> Problems and tasks:
(a) In the passage on economic empire building below, set down verbatim the portion that opens with the words containing "By James Petras" and closes with "from overseas plunder.".
(b) Condense the paragraph of the economic empire building passage below that begins "As EEB becomes central" into a shorter version that retains its main points.

> Selected passage:
··········
Economic Empire Building:
The Centrality of Corruption

By James Petras


Economic Empire Building (EEB) is the driving force of the U.S. economy and became more central over the past five years. More than ever before in U.S. economic history, the principal U.S. banks, oil companies, manufacturers, investment houses, pension and mutual funds all depend on exploiting overseas nations and peoples to secure high rates of profit. Increasingly the majority of banking and corporate profits accrue from overseas plunder.

As EEB becomes central to the viability of the entire U.S. economy, competition with Europe and Asia for lucrative investment rates and economic resources intensifies. Because of heightened competition, and the crucial importance of overseas profits, corporate corruption has become a decisive factor in determining which imperial center’s MNCs [multi-national-corporations] and banks will capture lucrative profit-generating enterprises, resources and financial positions.

The centrality of corruption in imperial expansion and in securing privileged positions in the world market exemplifies the increasing importance of politics, in particular relations with states in the imperial re-division of the world. Globalization, so-called, is a euphemism for the increasing importance of competing empires intent on redividing the world. Corrupting overseas rulers is central to securing privileged access to lucrative resources, markets and enterprises.
··········
> Listed records:

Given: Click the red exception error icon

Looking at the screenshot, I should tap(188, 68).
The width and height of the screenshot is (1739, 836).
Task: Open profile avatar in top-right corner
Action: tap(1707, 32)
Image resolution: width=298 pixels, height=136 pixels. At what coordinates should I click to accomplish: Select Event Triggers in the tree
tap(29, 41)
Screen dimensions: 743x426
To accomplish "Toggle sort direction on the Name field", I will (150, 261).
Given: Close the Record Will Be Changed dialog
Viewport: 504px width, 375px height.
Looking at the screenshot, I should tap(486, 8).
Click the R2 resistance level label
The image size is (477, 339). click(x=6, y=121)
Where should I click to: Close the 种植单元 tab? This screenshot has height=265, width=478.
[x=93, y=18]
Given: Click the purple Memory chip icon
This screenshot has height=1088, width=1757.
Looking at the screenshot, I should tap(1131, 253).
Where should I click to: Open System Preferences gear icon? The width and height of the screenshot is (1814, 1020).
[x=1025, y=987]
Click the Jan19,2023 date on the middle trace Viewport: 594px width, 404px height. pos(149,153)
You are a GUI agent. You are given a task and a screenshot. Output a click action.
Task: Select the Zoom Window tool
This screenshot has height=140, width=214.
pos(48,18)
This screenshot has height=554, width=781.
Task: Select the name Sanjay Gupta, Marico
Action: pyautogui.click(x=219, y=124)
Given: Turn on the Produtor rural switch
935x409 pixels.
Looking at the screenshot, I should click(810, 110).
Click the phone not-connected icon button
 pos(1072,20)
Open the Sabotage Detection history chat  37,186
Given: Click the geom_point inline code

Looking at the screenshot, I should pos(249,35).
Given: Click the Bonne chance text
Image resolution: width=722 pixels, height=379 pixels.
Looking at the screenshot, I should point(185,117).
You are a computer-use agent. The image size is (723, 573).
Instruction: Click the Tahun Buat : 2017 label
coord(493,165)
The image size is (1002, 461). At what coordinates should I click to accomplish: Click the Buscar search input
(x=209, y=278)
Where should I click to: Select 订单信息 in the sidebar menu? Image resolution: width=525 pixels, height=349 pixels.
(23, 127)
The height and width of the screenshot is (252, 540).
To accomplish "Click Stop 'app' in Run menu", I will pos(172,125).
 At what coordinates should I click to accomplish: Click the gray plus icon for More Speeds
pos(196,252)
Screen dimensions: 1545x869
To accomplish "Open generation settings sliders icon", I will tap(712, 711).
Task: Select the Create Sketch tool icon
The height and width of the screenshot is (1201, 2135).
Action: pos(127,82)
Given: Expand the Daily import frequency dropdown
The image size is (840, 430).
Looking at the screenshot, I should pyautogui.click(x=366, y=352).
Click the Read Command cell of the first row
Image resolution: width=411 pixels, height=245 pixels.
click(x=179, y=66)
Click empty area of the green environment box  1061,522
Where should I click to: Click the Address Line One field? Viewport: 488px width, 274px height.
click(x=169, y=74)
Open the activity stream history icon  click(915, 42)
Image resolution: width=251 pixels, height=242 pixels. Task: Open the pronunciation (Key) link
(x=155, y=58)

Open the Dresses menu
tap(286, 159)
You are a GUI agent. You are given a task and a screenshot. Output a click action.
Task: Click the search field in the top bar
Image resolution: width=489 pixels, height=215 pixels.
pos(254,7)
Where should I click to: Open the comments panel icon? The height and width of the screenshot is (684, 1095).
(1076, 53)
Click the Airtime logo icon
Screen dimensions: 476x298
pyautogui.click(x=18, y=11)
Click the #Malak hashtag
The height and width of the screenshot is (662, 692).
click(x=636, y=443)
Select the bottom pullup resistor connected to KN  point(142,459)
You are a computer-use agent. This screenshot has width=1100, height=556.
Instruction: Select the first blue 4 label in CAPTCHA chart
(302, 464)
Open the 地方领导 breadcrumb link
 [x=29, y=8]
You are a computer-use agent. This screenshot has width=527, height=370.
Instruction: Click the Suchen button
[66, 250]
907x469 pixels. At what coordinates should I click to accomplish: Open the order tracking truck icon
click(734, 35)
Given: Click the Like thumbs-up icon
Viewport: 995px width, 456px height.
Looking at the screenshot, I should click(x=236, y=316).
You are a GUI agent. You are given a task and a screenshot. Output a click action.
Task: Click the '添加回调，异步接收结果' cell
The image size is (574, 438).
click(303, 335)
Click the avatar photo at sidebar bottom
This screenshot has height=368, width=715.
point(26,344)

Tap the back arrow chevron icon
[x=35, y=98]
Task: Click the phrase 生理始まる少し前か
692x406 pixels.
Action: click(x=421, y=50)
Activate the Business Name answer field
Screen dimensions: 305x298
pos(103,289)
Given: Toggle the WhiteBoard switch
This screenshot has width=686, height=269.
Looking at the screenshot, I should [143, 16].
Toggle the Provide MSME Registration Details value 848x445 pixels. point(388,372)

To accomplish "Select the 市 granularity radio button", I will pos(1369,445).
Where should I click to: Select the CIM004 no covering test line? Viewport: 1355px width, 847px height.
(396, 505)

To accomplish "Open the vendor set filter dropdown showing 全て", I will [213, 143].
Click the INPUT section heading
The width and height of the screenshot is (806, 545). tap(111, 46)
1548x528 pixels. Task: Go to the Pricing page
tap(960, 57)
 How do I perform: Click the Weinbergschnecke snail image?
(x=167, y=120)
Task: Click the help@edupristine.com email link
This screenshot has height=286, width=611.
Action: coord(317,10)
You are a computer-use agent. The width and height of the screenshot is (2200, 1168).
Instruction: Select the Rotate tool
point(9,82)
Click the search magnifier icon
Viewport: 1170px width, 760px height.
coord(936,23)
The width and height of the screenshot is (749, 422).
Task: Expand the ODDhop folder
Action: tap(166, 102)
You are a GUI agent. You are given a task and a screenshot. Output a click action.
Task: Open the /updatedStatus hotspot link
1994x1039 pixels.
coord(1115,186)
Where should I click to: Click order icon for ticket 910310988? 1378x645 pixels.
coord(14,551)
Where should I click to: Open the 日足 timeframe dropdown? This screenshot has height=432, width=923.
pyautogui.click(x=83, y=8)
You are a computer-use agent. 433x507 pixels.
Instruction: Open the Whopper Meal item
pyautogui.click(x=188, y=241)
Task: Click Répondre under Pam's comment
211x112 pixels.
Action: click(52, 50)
··········
> Expected responses:
(a)
By James Petras


Economic Empire Building (EEB) is the driving force of the U.S. economy and became more central over the past five years. More than ever before in U.S. economic history, the principal U.S. banks, oil companies, manufacturers, investment houses, pension and mutual funds all depend on exploiting overseas nations and peoples to secure high rates of profit. Increasingly the majority of banking and corporate profits accrue from overseas plunder.

(b) As EEB becomes vital to the U.S. economy, competition with Europe and Asia for lucrative investment rates and economic resources intensifies. This competition, together with the crucial importance of overseas profits, has made corporate corruption decisive. It determines which imperial center's multinational corporations and banks capture lucrative enterprises, resources and financial positions.